Hydrogen Sulphide and It’s Dangers To Humans

Hydrogen Sulphide Dangers

Hydrogen Sulphide (H2S)is a flammable, colourless, toxic gas which has a distinctive odour of rotten eggs. It is usually formed from the bacterial breakdown of organic matter in the absence of oxygen (anaerobic digestion), often occurring in places such as sewers and swamps. It can also be found in volcanic gases, natural gases and some well water. Hydrogen Sulphide is corrosive and can leave some steels brittle, thus causing sulphide stress cracking.

Hydrogen is heavier than air so tend to accumulate at the bottom of poorly ventilated spaces.

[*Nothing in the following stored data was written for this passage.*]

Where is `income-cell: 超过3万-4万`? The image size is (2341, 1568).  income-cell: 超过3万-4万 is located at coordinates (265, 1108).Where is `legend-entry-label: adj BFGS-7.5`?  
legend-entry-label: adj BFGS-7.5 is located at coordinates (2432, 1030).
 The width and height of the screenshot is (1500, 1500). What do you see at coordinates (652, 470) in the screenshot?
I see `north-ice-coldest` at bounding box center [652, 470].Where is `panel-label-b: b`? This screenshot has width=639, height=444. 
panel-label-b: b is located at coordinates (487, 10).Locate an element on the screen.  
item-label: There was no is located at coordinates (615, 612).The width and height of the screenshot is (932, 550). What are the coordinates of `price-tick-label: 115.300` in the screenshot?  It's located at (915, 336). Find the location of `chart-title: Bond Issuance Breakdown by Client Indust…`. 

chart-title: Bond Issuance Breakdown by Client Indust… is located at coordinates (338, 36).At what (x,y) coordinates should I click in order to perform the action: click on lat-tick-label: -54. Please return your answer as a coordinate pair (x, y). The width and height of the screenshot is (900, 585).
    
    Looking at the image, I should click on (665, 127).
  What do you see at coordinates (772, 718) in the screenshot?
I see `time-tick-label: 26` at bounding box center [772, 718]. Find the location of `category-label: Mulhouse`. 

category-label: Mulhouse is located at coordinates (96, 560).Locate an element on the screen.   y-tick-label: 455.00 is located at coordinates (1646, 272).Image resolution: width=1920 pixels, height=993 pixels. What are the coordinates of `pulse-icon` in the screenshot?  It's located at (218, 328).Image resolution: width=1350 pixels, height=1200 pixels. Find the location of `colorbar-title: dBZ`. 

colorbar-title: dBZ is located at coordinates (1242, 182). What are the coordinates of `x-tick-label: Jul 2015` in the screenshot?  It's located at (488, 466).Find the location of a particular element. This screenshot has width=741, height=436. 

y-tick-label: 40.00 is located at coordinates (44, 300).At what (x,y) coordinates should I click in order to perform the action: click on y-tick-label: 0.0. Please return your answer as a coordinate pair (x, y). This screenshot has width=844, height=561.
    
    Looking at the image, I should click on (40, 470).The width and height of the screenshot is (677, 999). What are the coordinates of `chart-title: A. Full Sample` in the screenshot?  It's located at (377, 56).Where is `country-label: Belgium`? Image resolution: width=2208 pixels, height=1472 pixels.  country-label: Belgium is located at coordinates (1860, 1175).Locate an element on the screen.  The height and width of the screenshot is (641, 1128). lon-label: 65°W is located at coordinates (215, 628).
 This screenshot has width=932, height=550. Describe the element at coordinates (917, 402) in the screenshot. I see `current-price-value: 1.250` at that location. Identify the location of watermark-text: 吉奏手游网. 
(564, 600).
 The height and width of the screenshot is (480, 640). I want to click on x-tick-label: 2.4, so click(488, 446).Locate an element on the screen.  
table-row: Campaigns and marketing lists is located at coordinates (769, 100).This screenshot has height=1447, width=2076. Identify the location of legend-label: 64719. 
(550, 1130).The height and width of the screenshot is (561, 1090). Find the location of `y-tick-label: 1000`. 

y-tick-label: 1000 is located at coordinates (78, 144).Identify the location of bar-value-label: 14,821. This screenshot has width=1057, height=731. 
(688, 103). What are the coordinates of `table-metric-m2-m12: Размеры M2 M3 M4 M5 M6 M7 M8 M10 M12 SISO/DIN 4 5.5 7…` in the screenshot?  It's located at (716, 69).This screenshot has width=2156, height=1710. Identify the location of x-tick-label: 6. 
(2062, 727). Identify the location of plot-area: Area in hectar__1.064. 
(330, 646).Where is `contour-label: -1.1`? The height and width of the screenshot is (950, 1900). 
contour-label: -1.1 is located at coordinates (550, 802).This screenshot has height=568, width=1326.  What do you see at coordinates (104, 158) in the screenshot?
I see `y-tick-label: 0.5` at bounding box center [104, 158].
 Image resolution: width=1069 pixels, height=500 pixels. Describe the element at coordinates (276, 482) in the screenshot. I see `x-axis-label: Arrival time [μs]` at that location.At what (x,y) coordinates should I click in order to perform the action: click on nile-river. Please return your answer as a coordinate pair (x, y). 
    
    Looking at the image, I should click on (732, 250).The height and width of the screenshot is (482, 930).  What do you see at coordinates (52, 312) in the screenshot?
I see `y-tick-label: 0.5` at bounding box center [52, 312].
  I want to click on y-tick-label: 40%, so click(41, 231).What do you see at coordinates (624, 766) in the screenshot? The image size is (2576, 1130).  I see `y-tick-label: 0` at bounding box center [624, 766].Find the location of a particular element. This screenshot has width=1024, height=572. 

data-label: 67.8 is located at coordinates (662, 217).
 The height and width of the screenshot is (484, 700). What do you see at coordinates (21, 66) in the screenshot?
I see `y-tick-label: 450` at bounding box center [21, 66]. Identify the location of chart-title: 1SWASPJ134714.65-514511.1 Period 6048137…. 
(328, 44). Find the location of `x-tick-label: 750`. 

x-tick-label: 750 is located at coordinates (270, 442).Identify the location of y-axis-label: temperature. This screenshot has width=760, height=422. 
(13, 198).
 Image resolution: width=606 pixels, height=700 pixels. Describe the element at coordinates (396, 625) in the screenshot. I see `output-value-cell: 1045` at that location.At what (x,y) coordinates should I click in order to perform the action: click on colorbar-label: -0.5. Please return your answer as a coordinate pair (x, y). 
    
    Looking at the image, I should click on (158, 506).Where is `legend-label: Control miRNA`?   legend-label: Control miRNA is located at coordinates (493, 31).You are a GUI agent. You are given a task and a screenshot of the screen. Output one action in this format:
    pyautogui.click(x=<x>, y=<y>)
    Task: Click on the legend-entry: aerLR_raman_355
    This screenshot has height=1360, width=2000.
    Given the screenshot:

Although the smell is very noticeable at first it can soon deaden the sense of smell causing potential victims to be unaware of its presence until it is too late. Once Inhaled the hydrogen sulphide forms a complex bond with iron thus preventing oxygen form binding and stopping cellular respiration eventually resulting in death.

However we do have some hydrogen sulphide in the human body and so we have enzymes that detoxify it to the less harmful sulphate and so we can cope with small amounts. Once concentrations increase the body cannot cope with the breakdown and it starts to have a detrimental effect.

Symptoms to small concentrations include eye irritation, a sore throat and cough, nausea, shortness of breath and fluid in the lungs. The threshold where the body is no longer able to cope with H2S is believed to be around 300 — 350 ppm but gas detection meters will go into alarm at as little as 5 to 10 ppm and go into high alarm at 15ppm as the first symptoms such as eye irritation can occur as low as 10ppm. A concentration of 800ppm can cause death within 5 minutes.